AmandaDunn89378 AmandaDunn89378 4 years
OMG, the title is asinine! Don't you mean you're relieved he has diagnosis? No one is relieved their child has disorder classified as a PDD. If you are, you have munchausen by proxy, and you need help. DAMN it! This site needs a copy editor. Or writers who know left from right!
AmandaMillerMaracle AmandaMillerMaracle 4 years
I have been fighting with Dr.s since my son was 18 months old when my son gave me the heart attack of a life time and what my son did was not normal (long story short he wandered out by himself and showed no fear for it). My son never shows fear but will 'freak out' at loud sounds and unwanted textures. Recently I took him to a so called specialist he took 1 look at my son and said he was 'fine' and I was angry not only did this quack waste my time, gas and etc. I had waited almost 2 years for this appointment. I am ready to just give up and tell people if they can't accept my son they can just jump off a cliff. this whole process is nothing but frustration and heart break and all I want to do is help my son. :(
AshleighSpencer AshleighSpencer 4 years
When I was 7 I was diagnosed with ADHD. I tried DOZENS of meds at my father's insistence, as well as several councellors that trained out of a lot of my behaviors. As a result when my mother FINALLY wised up and INSISTED I go to inpatient psychiatric evaluation, I was diagnosed with Pervasice Developmental Disorder, Not Otherwise Specified (PDDNOS) and NOT Aspergers (Which is a PDD). Come to find out after reading the requirements for the diagnosis that I did INDEED have Aspergers, but because of what my dad had me "trained to do" they could not diagnose me properly, thus leading to no medical coverage when I hit 18 because I "wasn't disabled enough". It's been a really tough road, and I had a LOT of trouble at first. But I have been med free since 18 and have learned to deal without them. And I am now happily married and a mother of one. I guess what I'm trying to say is that yes you have finished step 1. But step 2 is a path you AND your child must take. Don't make the mistake my father did and try to change your child. I was able to make it and have a fulfilling adult life, one that's just begun in fact (2 yr old child, married 2 yrs, yada yada). Your son will get there too, and if he's lucky he'll have no need for drugs or any sort of help by the time he's 18.
boofsmom boofsmom 4 years
I wish you had worded that title differently. "Why I was relieved WHEN my son was diagnosed with Asperger's." That's the main issue I have with this site - the sensationalist headlines. Worse than the regular media. I agree with the sentiment of the article, however.

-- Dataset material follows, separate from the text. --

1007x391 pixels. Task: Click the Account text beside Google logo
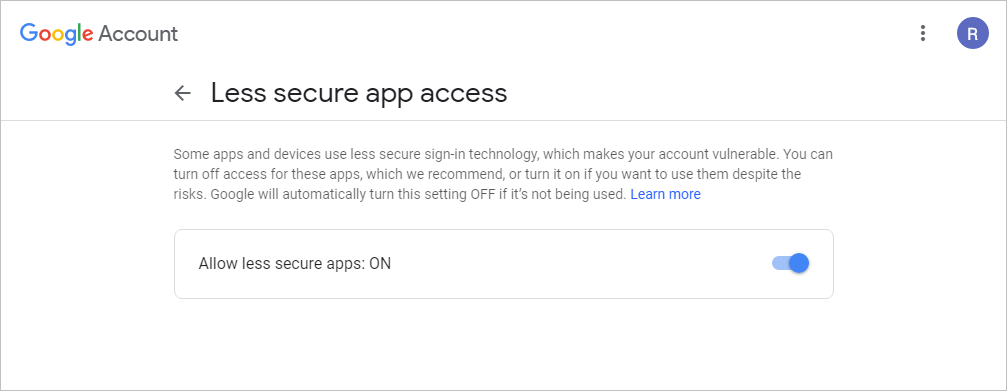coord(138,33)
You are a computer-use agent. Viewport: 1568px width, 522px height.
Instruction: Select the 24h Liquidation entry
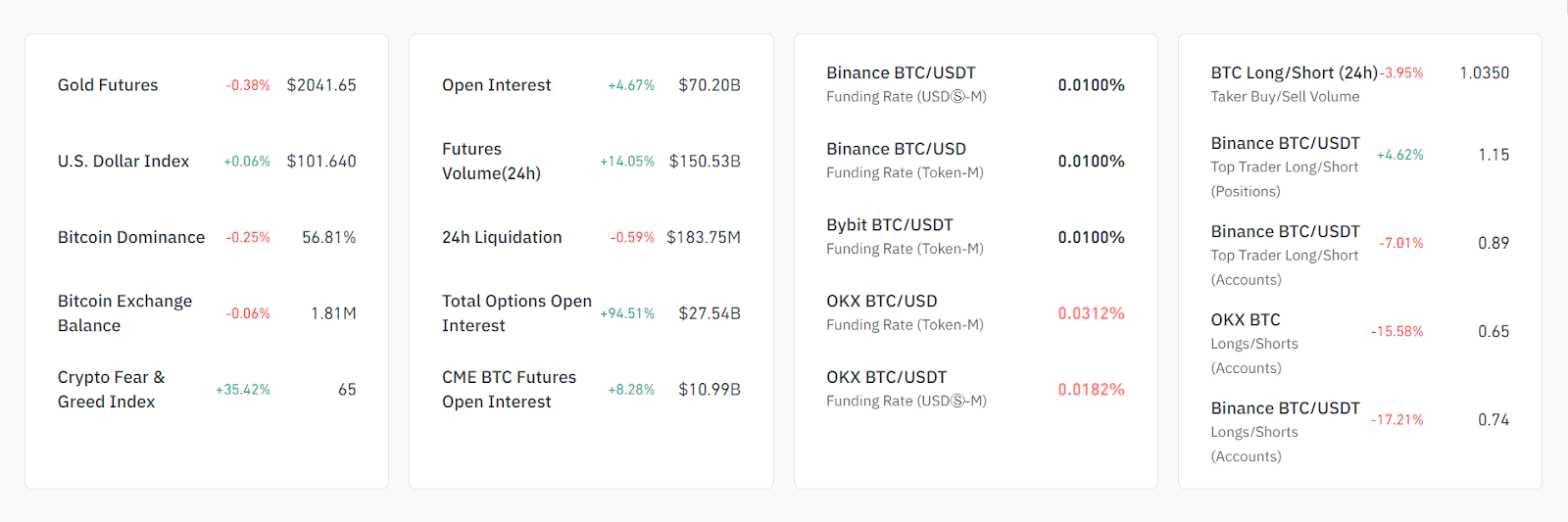(502, 237)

I felt the same way when my daughter was diagnosed at 16. It explained SO much. It was a relief for her as well.
MeganLuck MeganLuck 4 years
None of my sons have this but I understand you feeling relieved that this has been diagnosed and he will be getting the attention he needs for this. I also hope that you will no longer feel the need to defend his behavior and that others will be more patient and understanding. Best wishes to you.